At the beginning of February 2023, the CEO Greg Mesch announced a company restructuring, blaming the UK's "struggling economy" causing rising costs for their business. As part of the restructuring 400 jobs would be cut from their 2,300 staff. At the time CityFibre reported they had 2.5 million properties connected to their network.

CityFibre initiated a fresh rebrand of the company colours and logo near the end of August 2023. With the target that the fresh bright colours raise awareness about full-fibre broadband and separate CityFibre from their Copper based competition. CityFibre says the design and colours were inspired by protest placards and signs as they target "Snail-paced" broadband providers.
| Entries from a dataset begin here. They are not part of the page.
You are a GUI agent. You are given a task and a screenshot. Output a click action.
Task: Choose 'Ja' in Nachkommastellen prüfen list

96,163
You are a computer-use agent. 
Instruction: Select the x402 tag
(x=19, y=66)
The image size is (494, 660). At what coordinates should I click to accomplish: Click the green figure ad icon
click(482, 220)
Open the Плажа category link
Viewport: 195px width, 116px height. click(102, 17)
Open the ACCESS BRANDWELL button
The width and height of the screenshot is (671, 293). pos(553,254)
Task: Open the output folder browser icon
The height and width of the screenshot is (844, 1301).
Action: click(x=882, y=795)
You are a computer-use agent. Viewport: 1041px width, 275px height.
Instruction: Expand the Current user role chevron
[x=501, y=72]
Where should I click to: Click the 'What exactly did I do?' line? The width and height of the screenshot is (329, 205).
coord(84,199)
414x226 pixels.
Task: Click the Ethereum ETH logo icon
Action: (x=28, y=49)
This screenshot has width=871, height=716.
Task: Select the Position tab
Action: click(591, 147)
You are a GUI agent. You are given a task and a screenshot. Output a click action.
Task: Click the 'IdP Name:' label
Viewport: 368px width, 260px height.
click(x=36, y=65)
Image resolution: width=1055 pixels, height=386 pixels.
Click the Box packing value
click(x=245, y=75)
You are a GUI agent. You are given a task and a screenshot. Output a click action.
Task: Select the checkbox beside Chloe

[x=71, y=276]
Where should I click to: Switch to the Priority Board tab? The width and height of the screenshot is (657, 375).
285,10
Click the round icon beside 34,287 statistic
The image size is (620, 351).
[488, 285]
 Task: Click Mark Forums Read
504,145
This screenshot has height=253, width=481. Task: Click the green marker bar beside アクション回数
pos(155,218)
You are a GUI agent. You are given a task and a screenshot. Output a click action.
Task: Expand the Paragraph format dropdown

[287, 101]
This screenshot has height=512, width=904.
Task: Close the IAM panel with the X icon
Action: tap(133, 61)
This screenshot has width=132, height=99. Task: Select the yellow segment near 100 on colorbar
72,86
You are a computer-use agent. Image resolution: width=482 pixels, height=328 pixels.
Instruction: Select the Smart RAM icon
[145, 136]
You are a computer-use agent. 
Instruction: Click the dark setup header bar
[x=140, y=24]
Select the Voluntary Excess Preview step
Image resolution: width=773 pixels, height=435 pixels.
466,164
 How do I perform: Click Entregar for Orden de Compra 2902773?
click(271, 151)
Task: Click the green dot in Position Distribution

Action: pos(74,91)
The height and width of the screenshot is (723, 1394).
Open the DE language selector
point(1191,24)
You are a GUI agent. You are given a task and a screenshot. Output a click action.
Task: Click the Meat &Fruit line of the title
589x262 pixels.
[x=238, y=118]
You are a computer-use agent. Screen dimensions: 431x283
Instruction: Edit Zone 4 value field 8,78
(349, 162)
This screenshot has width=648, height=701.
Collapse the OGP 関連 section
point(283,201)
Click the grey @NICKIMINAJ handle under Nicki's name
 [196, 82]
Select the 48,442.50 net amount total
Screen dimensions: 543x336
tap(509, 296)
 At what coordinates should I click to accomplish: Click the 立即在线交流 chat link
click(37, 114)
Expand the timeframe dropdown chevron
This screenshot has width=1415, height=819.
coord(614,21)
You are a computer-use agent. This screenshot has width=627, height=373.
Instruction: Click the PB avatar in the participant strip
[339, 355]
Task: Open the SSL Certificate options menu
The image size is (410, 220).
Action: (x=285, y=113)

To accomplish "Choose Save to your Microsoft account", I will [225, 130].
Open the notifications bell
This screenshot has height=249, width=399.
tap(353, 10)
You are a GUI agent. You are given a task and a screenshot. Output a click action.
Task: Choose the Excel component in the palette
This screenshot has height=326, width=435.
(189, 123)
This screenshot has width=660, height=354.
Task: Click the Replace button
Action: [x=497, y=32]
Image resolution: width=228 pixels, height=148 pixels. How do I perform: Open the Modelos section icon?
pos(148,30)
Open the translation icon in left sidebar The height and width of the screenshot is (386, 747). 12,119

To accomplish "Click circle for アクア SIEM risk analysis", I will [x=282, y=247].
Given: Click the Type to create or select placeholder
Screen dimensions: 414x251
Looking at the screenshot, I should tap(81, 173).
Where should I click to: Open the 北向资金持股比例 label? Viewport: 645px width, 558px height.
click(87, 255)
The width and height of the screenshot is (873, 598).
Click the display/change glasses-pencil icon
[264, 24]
CityFibre filed a complaint with Ofcom in May 2023, on how different fibre broadband products were being advertised to customers as "full-fibre broadband". This was successful with Ofcom ruling on 13 December that providers must use correct terminology for the type of fibre broadband they provide. Companies can not advertise their broadband service as full-fibre broadband unless the service is FTTP (Fibre-To-The-Property). This was done to combat the vast majority of broadband service providers selling FTTC (Fibre-To-The-Cabinet) as "full-fibre" when the final connection to the property is a copper coax cable or ADSL cable.

In July 2026, CityFibre announced the sale of Entanet to UK telecoms entrepreneur Tom O’Hagan, founder and former CEO of Virtual1, for an undisclosed sum.

== Fibre rollout ==

=== 2015 ===
In 2015, CityFibre purchased assets from Kcom, tripling the size of its high speed fibre network. The following year, CityFibre generated profit for the first time. At the time, its network covered "20% of the UK".

=== 2020 ===
From the early 2020s, CityFibre has been rapidly expanding its access across the UK, with plans to cover one-third of the country with gigabit Internet by 2025.

=== 2022 ===

In 2022, the company completed successful trials of 2 Gbit/s residential services in York, with further plans to increase speeds up-to 10 Gbit/s using XGS-PON technology.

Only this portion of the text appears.